Disney’s returning CEO Bob Iger has wasted no time in making his presence felt.
Iger spent 15 years running Disney, transforming the company in uncountable ways and helping to guide it to new heights.
The acquisitions he made during his first tenure (from 2005 to 2020) included spending $7.4 billion to acquire Pixar from Apple CEO Steve Jobs in 2006, $4 billion to acquire Marvel in 2009, $4 billion to purchase Star Wars studio Lucasfilm in 2012 and, quite shockingly, $71.3 billion for 21st Century Fox in 2019.
He’s also been credited with bringing Disney’s (DIS) theme parks into the future by investing heavily in “Imagineering” departments and international expansion.
His tenure was not without criticism though, as his focus at Disney was on making franchise films that not only could run for multiple installments, but could be heavily merchandised, turned into theme park attractions and television shows, and so on. While this was no doubt a lucrative direction, there are people who blame Iger for the franchise-heavy state of modern culture, where it seems like everything is a reboot or a sequel these days.
Iger Has Already Made Changes
In a surprise move, Iger returned to his post late last year, taking back the job from Bob Chapek, who had been earning criticism from employees for his response to Florida’s so-called “Don’t Say Gay Bill,” which many critics found half-hearted.
But in addition to this criticism, Chapek also likely lost his job due to losses in Disney’s streaming services, such as Disney+. (Though it is fair to ask to what extent these losses were Chapek’s fault.)
Iger has already made some big decisions of late.
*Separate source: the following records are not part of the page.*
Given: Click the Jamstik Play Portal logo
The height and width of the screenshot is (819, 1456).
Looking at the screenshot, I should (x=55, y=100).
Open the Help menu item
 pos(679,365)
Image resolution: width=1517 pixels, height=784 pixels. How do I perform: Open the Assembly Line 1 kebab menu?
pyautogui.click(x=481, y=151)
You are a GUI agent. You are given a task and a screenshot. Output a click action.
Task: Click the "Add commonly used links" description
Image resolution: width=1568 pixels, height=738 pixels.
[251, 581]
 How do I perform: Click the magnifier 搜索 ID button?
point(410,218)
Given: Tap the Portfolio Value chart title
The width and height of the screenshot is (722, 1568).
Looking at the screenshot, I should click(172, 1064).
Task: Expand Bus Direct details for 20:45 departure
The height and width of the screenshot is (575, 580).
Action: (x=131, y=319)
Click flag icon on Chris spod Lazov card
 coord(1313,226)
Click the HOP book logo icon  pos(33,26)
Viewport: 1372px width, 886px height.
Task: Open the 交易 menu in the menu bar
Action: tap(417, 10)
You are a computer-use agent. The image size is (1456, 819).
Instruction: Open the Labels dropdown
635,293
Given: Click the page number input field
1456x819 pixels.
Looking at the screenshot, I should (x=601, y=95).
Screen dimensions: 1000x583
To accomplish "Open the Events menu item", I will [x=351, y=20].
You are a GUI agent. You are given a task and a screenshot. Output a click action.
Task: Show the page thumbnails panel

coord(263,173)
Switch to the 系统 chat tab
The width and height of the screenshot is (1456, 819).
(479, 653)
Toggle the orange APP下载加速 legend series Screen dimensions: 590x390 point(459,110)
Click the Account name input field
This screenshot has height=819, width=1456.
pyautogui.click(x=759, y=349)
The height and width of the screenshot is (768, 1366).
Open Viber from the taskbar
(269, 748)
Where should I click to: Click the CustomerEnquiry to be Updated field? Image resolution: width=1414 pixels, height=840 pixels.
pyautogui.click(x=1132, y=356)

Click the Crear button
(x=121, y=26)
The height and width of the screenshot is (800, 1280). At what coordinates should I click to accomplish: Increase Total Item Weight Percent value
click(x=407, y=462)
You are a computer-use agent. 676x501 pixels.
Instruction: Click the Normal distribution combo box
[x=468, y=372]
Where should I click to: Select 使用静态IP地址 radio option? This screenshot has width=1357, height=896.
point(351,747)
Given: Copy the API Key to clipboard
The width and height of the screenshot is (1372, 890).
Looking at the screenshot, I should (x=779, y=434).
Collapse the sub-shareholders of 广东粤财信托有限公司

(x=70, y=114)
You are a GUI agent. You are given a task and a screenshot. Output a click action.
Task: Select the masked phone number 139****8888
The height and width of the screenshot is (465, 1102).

In a recent earnings call, he detailed changes within the group's operating structure, which included 7,000 layoffs, $5.5 billion in cost cuts and a new three-part organizational structure focused on Parks, Entertainment and ESPN.
But he also said content spending would remain in the low-$30 billion range this year, and announced sequels to the popular franchises “Toy Story” and “Frozen” are in the works.
But there’s a major decision he’s still weighing. Iger said in the call that Disney “will take a very hard look at the cost of everything we make across television and film.”
Recently, Disney had its first major dip in subscriber numbers, as Iger revealed that 2.4 million subscribers chose not to renew their Disney+ membership in the final quarter of 2022.
In an interview CNBC’s Squawk on the Street the following day, as pointed out by Consequence, Iger told host David Faber that Disney’s strategy for making streaming “a growth business” by the end of 2024 will be a focus on revenue rather than subscriber numbers.
The phrase “focusing on revenue” generally means taking a look at costs and profitability, and often entails making cuts. But is one of Disney’s streaming services on the chopping block here?
Will Disney Get Rid of Hulu?
Does cutting costs entail getting rid of Hulu, the more adult skewing streaming service that Disney now owns a majority share of?
After Disney purchased 21st Century Fox, the company absorbed the majority of the streaming service, which is one of the oldest streaming companies in the game. Disney currently uses the platform for its Fox content, as well as the more adult-skewing movies in the Disney portfolio, and has earned critical raves for its boutique label FX on Hulu, which launched the summer 2022 hit “The Bear.”
Some people get Hulu as part of a bundle that also includes Disney+ and ESPN+, but the number of people who only subscribe to Hulu was, in the fourth quarter of last year, was 47.2 Million. That’s an impressive number, but it doesn’t quite compare to Netflix or HBO Max, which also offer a general slate of entertainment options and claimed 231 million and 95 million subscribers, respectively, in the fourth quarter of last year.
As part of the acquisition deal signed in 2019, Comcast can be required to sell the remaining stake to Disney, but Disney has to pay the higher of a guaranteed minimum. Comcast has slowly been taking its NBC-content off of Hulu and placing it on Peacock, including new episodes of “Saturday Night Live.”
In the interview, Iger indicated that Disney might take full acquisition of Hulu and continue to invest in new content. Or it might sell the streaming service to a different company, which could theoretically help Disney with its stated goal of finding $5.5 billion in cost savings. Honestly, he’s still thinking about it, he said.
Iger called Hulu “a very successful platform, and I think a good consumer proposition. But everything’s on the table right now.”
He then added, “I’m not gonna speculate about whether we’re a buyer or seller of it.”
In other words, maybe ask Iger after the next “Frozen” film comes out, because he needs more time to decide the future of Hulu.